Cherie Gil: Artist in a hurry

Filmdom’s favorite villainess: She explored the theater scene later in life.

By Joel David

There will always be ambivalence surrounding the Filipino word for performer: artista. The word it suggests in English is in many ways opposed to the notion of an artist, standing apart from issues of popularity and financial success. This is why the first film star recognized as National Artist, Nora Aunor, underwent such a difficult process that two successive final rounds regarded her omission as no big shakes.

Cherie Gil, who died before she could turn 60, started as a star, became an active and reliable supporting actress, left the country to attend to her family, and returned when she found she wasn’t cut out to be the wife of Rony Rogoff, a globally renowned violinist. When news of her death broke recently, folks in my limited netizen circle were as shocked as I was that she was already more than the sum of everything she was before she first departed, during the preceding millennium. Gil belonged to the renowned Eigenmann clan of performers, where ironically only her parents and elder sibling, Michael de Mesa, remain after another brother, Mark Gil, passed away in 2014; both were admirably stoical about keeping their illnesses private.

Records for finding described items:
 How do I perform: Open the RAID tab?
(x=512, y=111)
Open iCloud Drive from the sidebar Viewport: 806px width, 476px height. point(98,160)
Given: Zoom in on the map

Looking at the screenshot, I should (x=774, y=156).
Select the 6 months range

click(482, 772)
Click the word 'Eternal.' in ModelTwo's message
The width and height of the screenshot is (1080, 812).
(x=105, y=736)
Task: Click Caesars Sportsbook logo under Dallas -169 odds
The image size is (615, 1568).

REQUIRED TASK
Quote everything in the Cherie Gil article above, from "Cherie Gil, who" down to "their illnesses private.", word for word.

RESULT OF THE EXERCISE
Cherie Gil, who died before she could turn 60, started as a star, became an active and reliable supporting actress, left the country to attend to her family, and returned when she found she wasn’t cut out to be the wife of Rony Rogoff, a globally renowned violinist. When news of her death broke recently, folks in my limited netizen circle were as shocked as I was that she was already more than the sum of everything she was before she first departed, during the preceding millennium. Gil belonged to the renowned Eigenmann clan of performers, where ironically only her parents and elder sibling, Michael de Mesa, remain after another brother, Mark Gil, passed away in 2014; both were admirably stoical about keeping their illnesses private.